Description of the task:
Take the line that contains "Select the Meters combo box" in the data below and each line after it, through the last, and repeat them unchanged.

Provided records:

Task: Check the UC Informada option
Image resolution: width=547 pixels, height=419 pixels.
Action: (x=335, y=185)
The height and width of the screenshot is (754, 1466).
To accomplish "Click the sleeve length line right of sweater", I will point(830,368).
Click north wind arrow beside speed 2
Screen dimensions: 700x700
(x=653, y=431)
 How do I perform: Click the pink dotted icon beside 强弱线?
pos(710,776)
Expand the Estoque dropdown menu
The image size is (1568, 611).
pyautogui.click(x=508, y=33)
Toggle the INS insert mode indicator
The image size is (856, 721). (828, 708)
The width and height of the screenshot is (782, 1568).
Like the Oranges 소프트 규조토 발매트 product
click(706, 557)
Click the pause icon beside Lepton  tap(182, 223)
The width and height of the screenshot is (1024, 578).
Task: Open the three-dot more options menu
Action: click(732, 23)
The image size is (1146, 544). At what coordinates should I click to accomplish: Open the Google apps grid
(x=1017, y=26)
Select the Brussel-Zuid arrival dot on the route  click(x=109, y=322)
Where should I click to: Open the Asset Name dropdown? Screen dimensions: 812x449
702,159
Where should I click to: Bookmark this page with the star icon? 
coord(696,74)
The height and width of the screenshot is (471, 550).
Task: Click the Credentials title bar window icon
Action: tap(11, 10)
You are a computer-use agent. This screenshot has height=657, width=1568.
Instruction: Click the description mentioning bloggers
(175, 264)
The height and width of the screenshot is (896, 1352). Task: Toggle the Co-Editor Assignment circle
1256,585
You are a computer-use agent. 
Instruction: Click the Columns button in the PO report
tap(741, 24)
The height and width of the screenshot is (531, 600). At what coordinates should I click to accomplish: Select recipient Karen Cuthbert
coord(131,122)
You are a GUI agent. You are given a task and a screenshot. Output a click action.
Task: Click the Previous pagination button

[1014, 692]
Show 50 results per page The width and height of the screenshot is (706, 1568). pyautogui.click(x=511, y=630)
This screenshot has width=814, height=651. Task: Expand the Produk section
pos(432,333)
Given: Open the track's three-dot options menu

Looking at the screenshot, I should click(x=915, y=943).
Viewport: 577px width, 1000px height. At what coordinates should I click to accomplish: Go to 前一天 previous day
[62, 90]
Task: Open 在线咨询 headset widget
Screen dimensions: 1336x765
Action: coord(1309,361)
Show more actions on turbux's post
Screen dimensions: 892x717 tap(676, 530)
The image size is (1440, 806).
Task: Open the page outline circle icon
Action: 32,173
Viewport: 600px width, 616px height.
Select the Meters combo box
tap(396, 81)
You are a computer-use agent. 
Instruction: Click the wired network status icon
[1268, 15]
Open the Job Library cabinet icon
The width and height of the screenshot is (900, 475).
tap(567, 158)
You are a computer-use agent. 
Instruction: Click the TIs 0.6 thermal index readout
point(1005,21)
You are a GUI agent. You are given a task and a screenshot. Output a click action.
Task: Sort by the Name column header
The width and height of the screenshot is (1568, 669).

Task output:
Select the Meters combo box
tap(396, 81)
You are a computer-use agent. 
Instruction: Click the wired network status icon
[1268, 15]
Open the Job Library cabinet icon
The width and height of the screenshot is (900, 475).
tap(567, 158)
You are a computer-use agent. 
Instruction: Click the TIs 0.6 thermal index readout
point(1005,21)
You are a GUI agent. You are given a task and a screenshot. Output a click action.
Task: Sort by the Name column header
The width and height of the screenshot is (1568, 669).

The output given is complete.